**Extracted data:**
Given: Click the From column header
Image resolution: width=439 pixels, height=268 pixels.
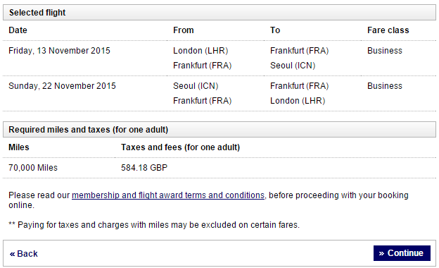Looking at the screenshot, I should tap(184, 30).
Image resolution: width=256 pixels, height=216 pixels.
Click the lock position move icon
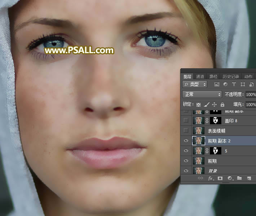pos(214,105)
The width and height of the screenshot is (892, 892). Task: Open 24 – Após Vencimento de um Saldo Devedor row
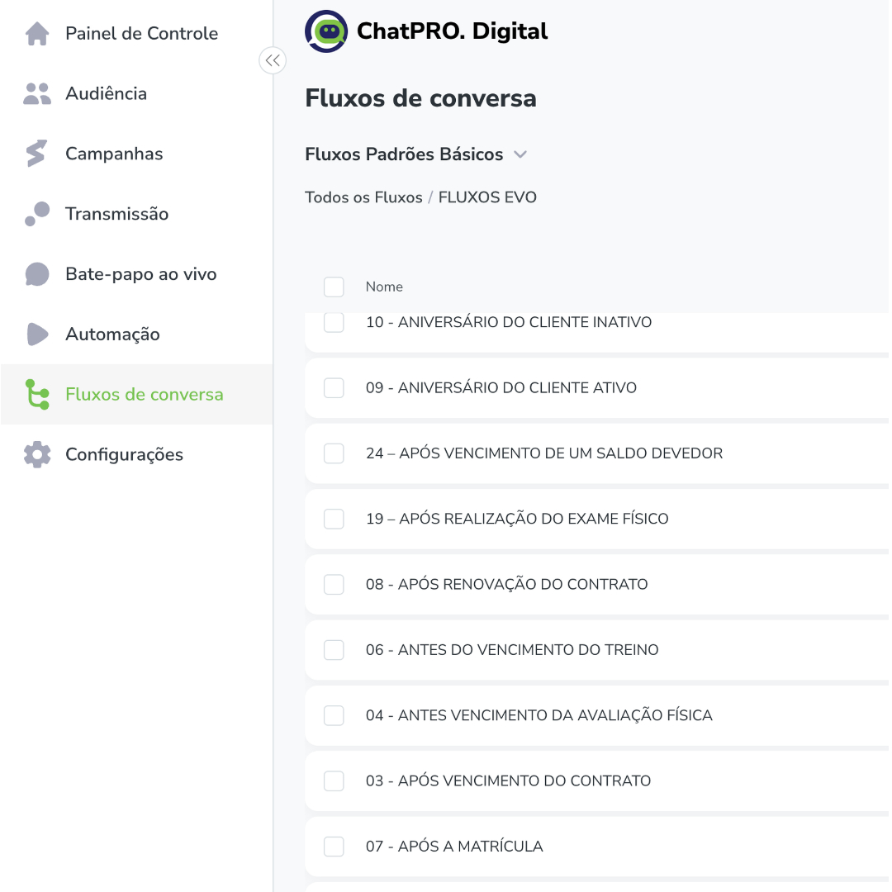597,453
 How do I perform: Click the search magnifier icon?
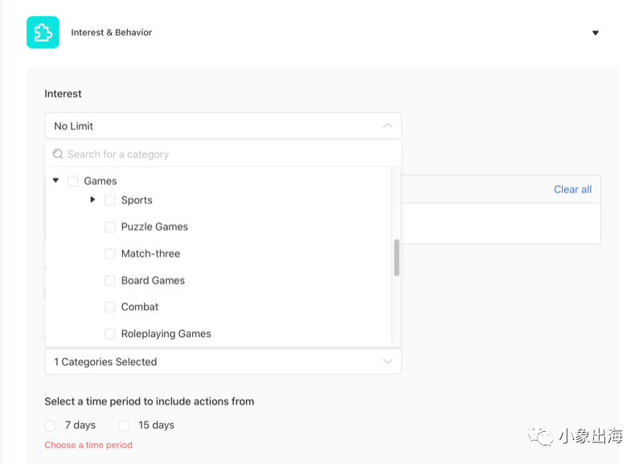point(58,154)
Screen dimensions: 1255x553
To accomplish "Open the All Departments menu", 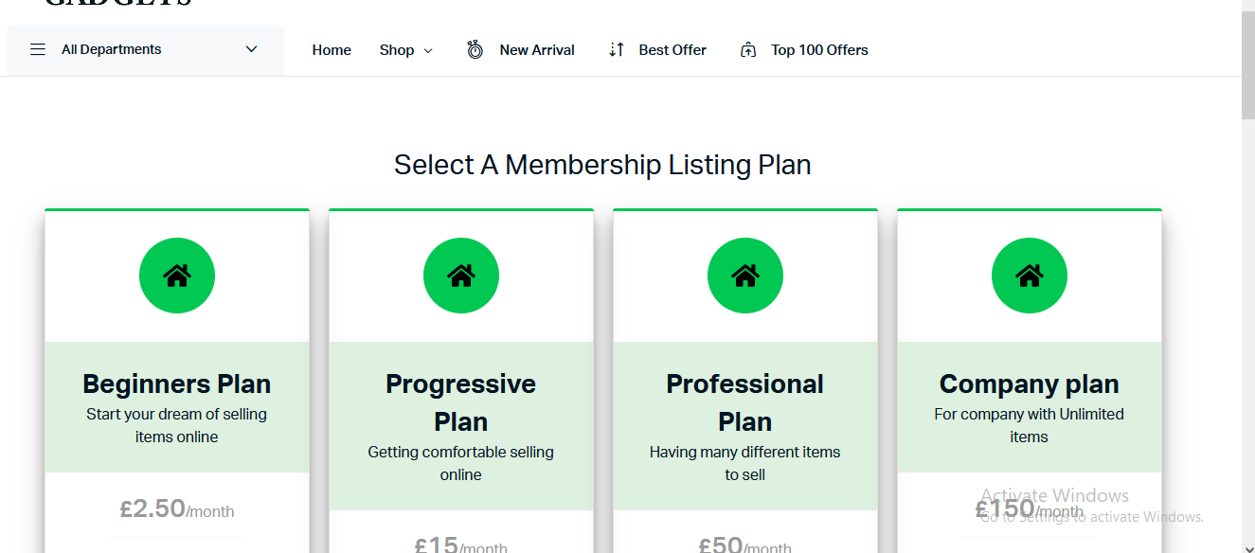I will click(112, 49).
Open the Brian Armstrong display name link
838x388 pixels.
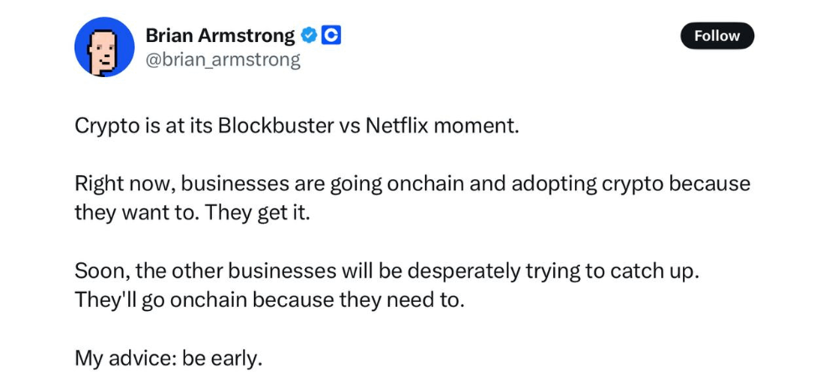click(x=220, y=36)
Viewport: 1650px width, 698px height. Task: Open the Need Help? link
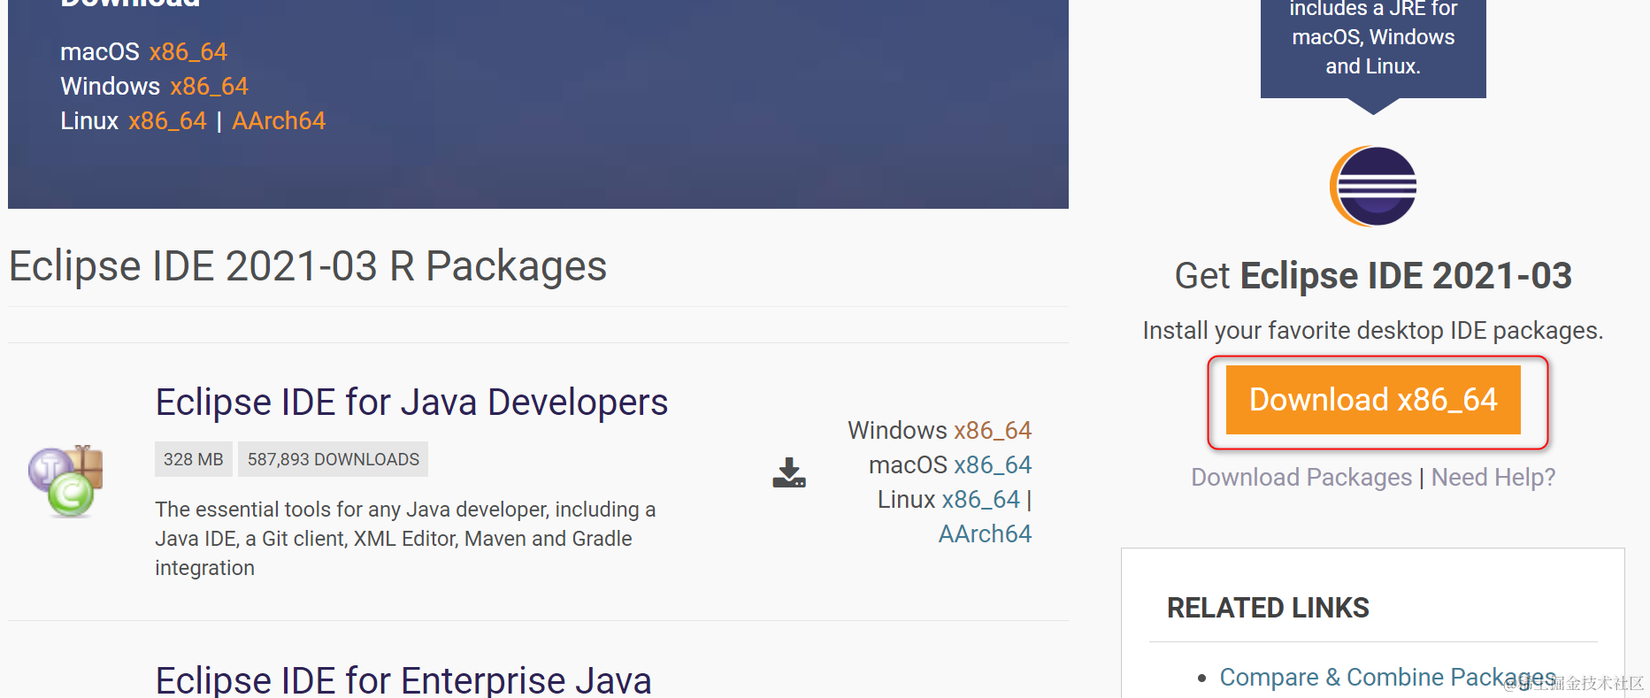coord(1493,478)
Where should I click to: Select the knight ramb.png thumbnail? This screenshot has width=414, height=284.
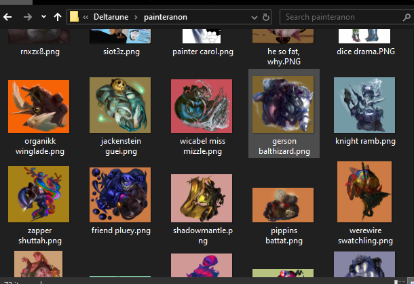tap(364, 105)
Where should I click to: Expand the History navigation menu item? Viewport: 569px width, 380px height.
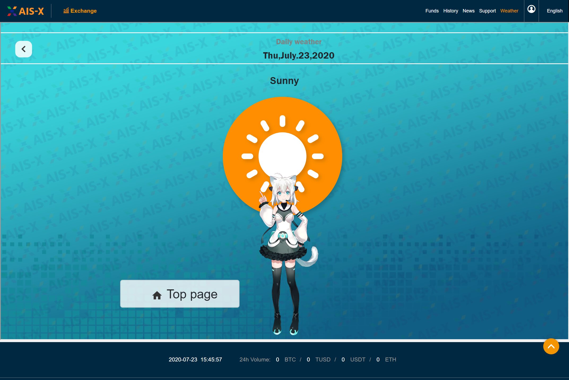[450, 11]
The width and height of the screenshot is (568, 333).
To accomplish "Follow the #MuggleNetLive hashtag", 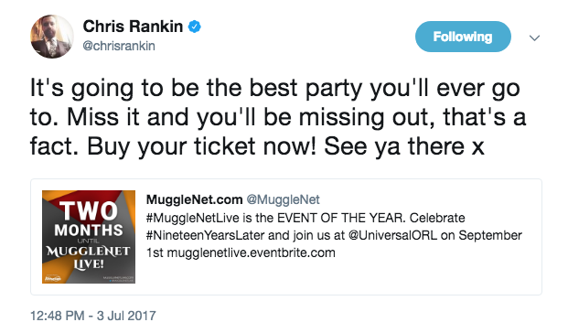I will click(193, 218).
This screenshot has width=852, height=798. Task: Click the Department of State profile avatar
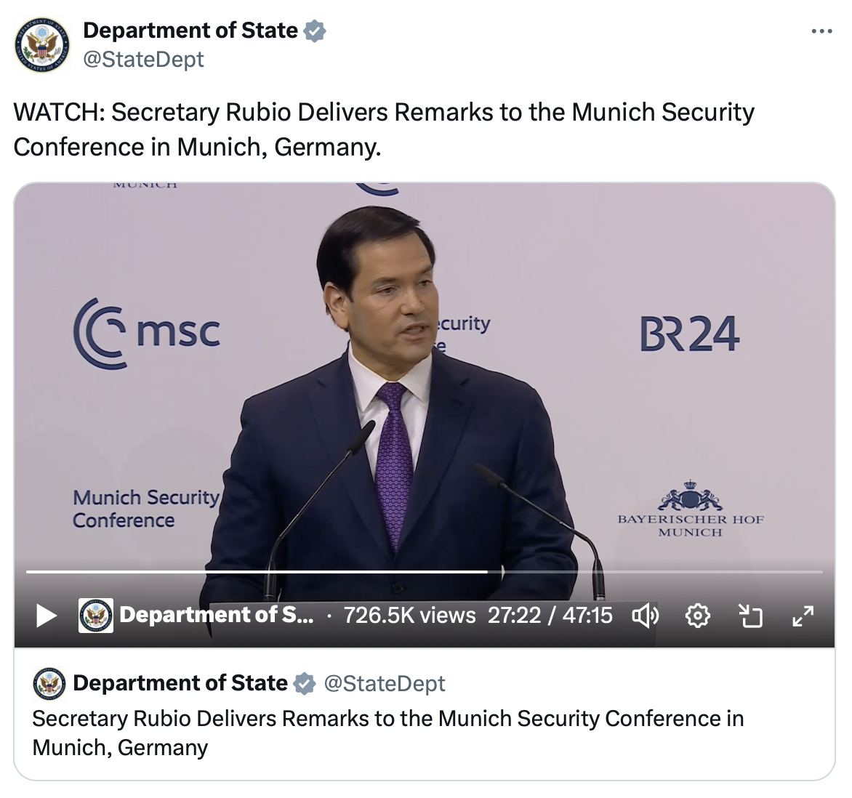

**Instructions to follow:** Transcribe, word for word, only the material from its opening line through the line containing "Screen dimensions: 1255x553", both ends included, and omit the pictures.

**Answer to this exercise:**
Given: Click the From column header
Image resolution: width=439 pixels, height=268 pixels.
Looking at the screenshot, I should tap(184, 30).
Image resolution: width=256 pixels, height=216 pixels.
Click the lock position move icon
pos(214,105)
The width and height of the screenshot is (892, 892). Task: Open 24 – Após Vencimento de um Saldo Devedor row
597,453
 How do I perform: Click the search magnifier icon?
point(58,154)
Screen dimensions: 1255x553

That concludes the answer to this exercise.